Supplementary Figure 2 Chronic morphine-induced modifications of histones and histone-regulatory proteins at Bdnf gene promoters in rat VTA.
(a-g) Two-way ANOVA followed by Fisher’s post hoc tests showed that chronic morphine (as in Fig. 1c) alters levels of acH4 at Bdnf promoter 4 (-p4) (b) and of H3K27me3 at Bdnf-p2 (f) in VTA. However, there was no morphine-induced alteration in acH3 (a, drug effect: p = n.s.; region effect: p = n.s.; drug×region effect: p = n.s., n = 3,4), H3K4me3 (c, drug effect: p = n.s.; region effect: p = n.s.; drug×region effect: p = n.s., n = 4,5), H3K9me2 (d, drug effect: p = n.s.; region effect: p = n.s.; drug×region effect: p = n.s., n = 4), H3K9me3 (e, drug effect: p = n.s.; region effect: p = n.s.; drug×region effect: p = n.s., n = 5), and H3K36me3 (g, drug effect: p = n.s.; region effect: p = n.s.; drug×region effect: p = n.s., n = 6,5). Additional post hoc analyses with Student’s t-tests showed that chronic morphine changes levels of acH3 (a) and of H3K4me3 (c) at Bdnf-p2. #p < 0.05 compared to S/S controls. (h-p) Chronic morphine also changes occupancy of proteins such as mSIN3a (h), ING2 (i), MLL1 (j), SUZ12 (l), EZH2 (m), RING1A (n), and BMI1 (p) primarily at Bdnf-p2 in VTA (see Fig. 3). However, there was no morphine-induced alteration in G9a (k) and RING1B (o). Fisher’s post hoc tests, *p < 0.05, **p < 0.01, ***p < 0.001 compared with S/S control group. (q) Summary of epigenetic alterations at the Bdnf genes in VTA by chronic morphine. Green thick lines indicate the relative position of amplicons generated by primers used to quantify immunoprecipitated chromatin-DNA. Exons are represented as boxes and the introns as lines. Numbers of the exons are indicated in roman numerals. The positions of the CREB binding sites at Bdnf promoter regions are indicated as red circles. Filled red arrows indicate significant increases; filled blue arrows indicate significant decreases in response to chronic morphine. Individual n, p values and degrees of freedom are available in the Supplementary Methods Checklist.

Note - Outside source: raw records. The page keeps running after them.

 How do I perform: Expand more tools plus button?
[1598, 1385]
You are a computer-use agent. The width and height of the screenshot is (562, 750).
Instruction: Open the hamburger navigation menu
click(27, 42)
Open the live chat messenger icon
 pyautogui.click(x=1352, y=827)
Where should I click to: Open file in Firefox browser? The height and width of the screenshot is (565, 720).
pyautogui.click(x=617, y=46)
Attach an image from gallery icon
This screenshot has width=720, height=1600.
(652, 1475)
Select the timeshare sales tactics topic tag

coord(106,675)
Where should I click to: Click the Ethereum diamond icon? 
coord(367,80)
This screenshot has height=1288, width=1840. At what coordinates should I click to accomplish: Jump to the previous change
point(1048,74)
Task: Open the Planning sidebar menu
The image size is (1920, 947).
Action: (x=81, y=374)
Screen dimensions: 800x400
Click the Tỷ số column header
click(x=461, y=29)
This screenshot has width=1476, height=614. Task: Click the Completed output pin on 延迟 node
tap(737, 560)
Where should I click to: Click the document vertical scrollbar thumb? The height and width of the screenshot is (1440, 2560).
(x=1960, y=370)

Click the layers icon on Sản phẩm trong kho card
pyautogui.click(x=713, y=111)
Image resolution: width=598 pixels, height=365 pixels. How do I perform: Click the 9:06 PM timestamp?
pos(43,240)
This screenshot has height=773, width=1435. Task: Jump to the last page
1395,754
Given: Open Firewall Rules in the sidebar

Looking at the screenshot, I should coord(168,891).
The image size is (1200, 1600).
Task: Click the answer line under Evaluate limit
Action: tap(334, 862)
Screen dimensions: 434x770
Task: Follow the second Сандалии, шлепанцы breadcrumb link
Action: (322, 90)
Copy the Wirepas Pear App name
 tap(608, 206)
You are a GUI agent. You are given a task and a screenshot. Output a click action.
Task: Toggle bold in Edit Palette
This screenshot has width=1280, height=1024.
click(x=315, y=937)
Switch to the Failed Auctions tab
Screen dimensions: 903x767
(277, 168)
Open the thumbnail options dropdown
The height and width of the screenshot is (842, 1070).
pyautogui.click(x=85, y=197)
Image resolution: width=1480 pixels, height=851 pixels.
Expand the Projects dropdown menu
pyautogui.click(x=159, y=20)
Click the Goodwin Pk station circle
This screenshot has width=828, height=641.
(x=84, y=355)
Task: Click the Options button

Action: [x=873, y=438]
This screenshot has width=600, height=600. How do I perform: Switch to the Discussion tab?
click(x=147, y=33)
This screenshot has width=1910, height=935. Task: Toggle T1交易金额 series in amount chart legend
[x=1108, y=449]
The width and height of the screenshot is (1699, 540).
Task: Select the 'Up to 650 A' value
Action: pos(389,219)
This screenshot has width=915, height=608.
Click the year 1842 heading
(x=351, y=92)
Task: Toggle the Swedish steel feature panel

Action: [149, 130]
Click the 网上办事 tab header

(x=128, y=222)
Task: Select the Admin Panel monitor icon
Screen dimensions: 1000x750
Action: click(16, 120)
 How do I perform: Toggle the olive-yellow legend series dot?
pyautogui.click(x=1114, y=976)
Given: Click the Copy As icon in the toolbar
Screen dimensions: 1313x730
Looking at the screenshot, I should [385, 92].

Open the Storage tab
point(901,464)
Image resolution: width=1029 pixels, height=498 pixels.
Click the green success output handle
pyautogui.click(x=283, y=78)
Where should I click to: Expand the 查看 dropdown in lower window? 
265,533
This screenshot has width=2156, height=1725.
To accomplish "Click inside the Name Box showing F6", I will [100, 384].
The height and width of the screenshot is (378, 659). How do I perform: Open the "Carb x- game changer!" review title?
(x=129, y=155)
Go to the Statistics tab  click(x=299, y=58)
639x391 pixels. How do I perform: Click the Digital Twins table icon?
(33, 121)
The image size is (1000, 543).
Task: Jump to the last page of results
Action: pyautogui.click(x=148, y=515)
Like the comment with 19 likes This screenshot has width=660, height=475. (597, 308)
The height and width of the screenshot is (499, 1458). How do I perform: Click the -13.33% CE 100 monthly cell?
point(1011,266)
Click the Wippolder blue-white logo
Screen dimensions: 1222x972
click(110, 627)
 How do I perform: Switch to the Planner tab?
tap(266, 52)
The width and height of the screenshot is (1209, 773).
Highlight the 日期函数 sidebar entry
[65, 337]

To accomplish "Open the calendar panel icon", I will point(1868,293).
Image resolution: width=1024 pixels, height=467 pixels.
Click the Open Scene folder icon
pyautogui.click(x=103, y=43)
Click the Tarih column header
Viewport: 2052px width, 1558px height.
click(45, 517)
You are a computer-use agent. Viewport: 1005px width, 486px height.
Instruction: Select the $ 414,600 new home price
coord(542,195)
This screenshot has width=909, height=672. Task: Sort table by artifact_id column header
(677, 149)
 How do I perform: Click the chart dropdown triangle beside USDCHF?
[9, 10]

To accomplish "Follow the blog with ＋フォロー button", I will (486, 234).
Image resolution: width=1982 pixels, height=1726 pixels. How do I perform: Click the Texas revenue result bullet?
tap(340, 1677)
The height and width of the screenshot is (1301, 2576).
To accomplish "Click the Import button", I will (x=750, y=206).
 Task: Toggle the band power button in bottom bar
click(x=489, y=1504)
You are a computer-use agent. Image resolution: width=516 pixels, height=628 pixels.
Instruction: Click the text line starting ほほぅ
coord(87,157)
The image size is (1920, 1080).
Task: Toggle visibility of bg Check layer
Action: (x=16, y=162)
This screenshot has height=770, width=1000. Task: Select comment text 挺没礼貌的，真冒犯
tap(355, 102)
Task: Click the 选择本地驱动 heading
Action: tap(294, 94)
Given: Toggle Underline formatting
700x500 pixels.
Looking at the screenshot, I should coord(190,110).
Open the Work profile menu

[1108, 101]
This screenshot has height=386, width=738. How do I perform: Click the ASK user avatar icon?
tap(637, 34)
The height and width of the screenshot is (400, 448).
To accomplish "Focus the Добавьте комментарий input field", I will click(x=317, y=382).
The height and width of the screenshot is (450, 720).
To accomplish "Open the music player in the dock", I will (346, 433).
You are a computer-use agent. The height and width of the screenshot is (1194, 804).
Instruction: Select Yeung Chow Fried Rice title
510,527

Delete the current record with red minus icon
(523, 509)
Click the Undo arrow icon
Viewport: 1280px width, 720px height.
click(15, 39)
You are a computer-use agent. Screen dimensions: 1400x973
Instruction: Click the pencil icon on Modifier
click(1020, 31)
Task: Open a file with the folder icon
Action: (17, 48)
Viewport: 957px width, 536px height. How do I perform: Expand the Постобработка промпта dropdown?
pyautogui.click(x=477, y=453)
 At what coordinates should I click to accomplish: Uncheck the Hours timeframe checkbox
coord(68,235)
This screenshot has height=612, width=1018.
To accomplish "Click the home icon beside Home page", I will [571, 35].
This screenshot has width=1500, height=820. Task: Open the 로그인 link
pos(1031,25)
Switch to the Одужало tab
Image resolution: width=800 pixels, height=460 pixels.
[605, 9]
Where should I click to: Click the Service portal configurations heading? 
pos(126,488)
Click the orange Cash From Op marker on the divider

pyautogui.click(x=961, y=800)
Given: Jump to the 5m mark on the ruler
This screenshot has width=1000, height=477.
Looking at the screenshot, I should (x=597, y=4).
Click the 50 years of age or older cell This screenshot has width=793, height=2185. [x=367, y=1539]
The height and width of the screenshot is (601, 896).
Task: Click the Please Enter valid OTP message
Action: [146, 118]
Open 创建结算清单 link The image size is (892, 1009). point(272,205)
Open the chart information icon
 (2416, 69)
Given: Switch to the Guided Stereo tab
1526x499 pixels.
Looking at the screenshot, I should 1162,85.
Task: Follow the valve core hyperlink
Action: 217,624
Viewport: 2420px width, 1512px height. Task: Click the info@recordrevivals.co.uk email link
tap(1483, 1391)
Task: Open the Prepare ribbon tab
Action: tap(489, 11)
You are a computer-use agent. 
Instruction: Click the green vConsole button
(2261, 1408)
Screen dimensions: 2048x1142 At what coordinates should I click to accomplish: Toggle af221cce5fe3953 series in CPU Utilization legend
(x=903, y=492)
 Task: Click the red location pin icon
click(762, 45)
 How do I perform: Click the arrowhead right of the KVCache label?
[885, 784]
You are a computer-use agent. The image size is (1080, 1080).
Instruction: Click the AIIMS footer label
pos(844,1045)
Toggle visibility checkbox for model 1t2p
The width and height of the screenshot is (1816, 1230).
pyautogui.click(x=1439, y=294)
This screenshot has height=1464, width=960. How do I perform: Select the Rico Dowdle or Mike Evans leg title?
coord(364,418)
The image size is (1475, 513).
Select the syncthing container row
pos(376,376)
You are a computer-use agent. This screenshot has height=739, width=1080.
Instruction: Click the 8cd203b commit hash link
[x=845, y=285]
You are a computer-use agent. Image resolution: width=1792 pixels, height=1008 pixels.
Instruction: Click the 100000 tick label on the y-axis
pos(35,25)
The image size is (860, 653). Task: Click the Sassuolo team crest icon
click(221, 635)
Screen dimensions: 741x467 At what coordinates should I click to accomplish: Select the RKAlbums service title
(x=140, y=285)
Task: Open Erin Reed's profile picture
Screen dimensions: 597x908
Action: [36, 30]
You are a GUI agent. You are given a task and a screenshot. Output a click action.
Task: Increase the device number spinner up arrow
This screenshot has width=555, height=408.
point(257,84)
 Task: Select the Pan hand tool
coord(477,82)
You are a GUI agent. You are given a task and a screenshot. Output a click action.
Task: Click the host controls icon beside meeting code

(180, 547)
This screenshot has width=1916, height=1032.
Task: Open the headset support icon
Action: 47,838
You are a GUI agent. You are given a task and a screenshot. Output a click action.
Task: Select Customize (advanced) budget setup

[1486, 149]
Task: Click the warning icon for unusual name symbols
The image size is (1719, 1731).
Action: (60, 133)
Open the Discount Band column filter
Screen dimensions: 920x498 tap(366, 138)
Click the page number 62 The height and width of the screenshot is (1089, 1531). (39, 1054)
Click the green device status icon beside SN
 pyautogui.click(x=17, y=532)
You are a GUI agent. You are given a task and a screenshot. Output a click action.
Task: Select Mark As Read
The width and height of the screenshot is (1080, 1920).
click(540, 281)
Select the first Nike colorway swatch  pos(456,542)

Supplementary Figure 3 Validation of HSV-EZH2 and of LV-shRNA-EZH2.
(a) Infusion of HSV-EZH2 into VTA of wildtype c57BL/6 mice increased Ezh2, but not Th and Gria1 mRNA expression compared to HSV-GFP controls. Student’s t-tests, t16= 3.044 for Ezh2, ** p < 0.01, n = 9. Mann-Whitney U tests, U = 25 for Th, U = 30 for Gria1, all p’s = n.s., all n’s = 9. (b-d) Validation of LV-shRNA-EZH2. (b) Representative images (scale bar, 25 μm) demonstrating localized LV-mediated shRNA-EZH2 expression (green) in TH-positive (red) cells (white arrows) in rat VTA. (c) Infusion of LV-shRNA-EZH2 into VTA of Sprague Dawley rats decreased Ezh2 mRNA levels compared to LV-GFP-scramble controls. Student’s t-test, t20= 2.193, *p < 0.05, n = 11. (d) Morphine-treated rats that were injected with LV-shRNA-scramble lower Bdnf mRNA levels of compared to saline-treated rats injected with LV-shRNA-scramble. LV-mediated repression of EZH2 in VTA blocked the morphine-induced Bdnf mRNA reduction (one-way ANOVA, F2,13 = 5.003, p < 0.05, n = 5,4,5). Fisher’s post hoc tests, *p < 0.05 compared to saline+LV-shRNA-scramble; #p < 0.05 compared to Morphine+LV-shRNA-scramble.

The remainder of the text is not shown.